Page:Lacerte - L'homme de la maison grise, 1933.djvu/188

Cette page a été validée par deux contributeurs.
187
L’HOMME DE LA MAISON GRISE

Alors eut lieu un incident fort étonnant : Lionel Jacques devint, soudain, blanc comme de la chaux ; ses yeux s’ouvrirent démesurément et tandis que, du doigt, il désignait l’homme de la Maison Grise, il murmurait, mais assez haut pour être entendu de tous :

— Cet homme… Cet homme… Je… Je le reconnais…

— Qu’y a-t-il, M. Jacques ? demanda le curé.

— Cet homme… répéta Lionel Jacques, toujours désignant M. Villemont.

D’un pas incertain, il s’approcha de l’ermite ; celui-ci le regardait venir, d’un air assurément fort étonné.

— Qu’est-ce qui vous prend ? demanda rudement l’homme de la Maison Grise.

— Villemont… ce n’est pas votre véritable nom.

— Ça se pourrait ! Mais est-ce de vos affaires que je sois connu sous le nom de Villemont ou sous un autre ?

— Je vous reconnais !… Sans barbe ainsi, oui je vous reconnais… Vous êtes Félix de Montvilliers !

— Je… Je…

— Ah ! Félix de Montvilliers, continua Lionel Jacques, vous avez des comptes à me rendre… et je ne sortirai d’ici que lorsque vous m’aurez rendu ces comptes.
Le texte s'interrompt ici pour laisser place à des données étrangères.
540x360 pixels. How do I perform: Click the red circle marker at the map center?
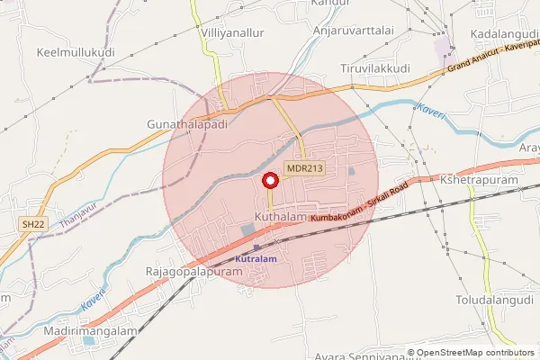[x=269, y=180]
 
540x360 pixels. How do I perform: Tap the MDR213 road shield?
[x=304, y=168]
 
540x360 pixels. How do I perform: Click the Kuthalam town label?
[x=281, y=218]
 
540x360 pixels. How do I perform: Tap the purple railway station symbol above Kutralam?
[x=256, y=247]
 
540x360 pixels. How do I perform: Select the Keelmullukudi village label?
[x=75, y=53]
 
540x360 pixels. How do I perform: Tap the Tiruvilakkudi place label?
[x=374, y=68]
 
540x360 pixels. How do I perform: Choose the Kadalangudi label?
[x=504, y=33]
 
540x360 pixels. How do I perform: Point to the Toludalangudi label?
[x=495, y=298]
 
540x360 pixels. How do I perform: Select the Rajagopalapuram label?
[x=194, y=271]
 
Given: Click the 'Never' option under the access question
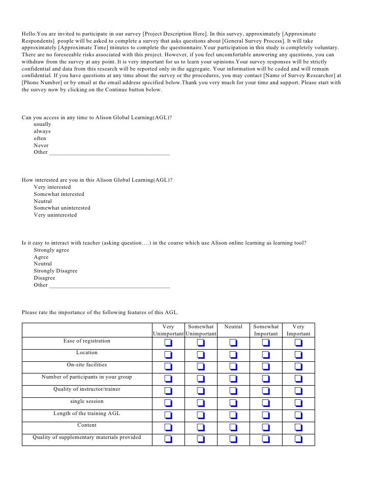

Misérable !

— Tout ce bruit, parce que j’ai jugé à propos de changer de nom ! s’écria l’homme de la Maison Grise, avec un rire moqueur. Je n’ai fait que comme tant d’autres, après tout, M. Jacques Livernois !


Chapitre VI

LA CONFESSION D’UN MISÉRABLE


En disant ce qui précède, l’homme de la Maison Grise (Félix de Montvilliers, pour lui donner son véritable nom) n’était pas tout à fait sûr de ce qu’il avançait ; mais Lionel Jacques ne le démentit pas ; au contraire.

— Et ! bien, oui, M. de Montvilliers, je suis Jacques Livernois, répondit-il.

Il y eut une exclamation d’étonnement de la part d’Annette, du prêtre et d’Yvon.

— Jacques Livernois, l’incendiaire, dit Félix de Montvilliers.

— C’est faux, et vous le savez bien ! s’écria l’interpellé.

— Jacques Livernois… qui a passé trois ou quatre ans au pénitencier…

— Ô ciel ! s’exclamèrent, ensemble Annette et Yvon.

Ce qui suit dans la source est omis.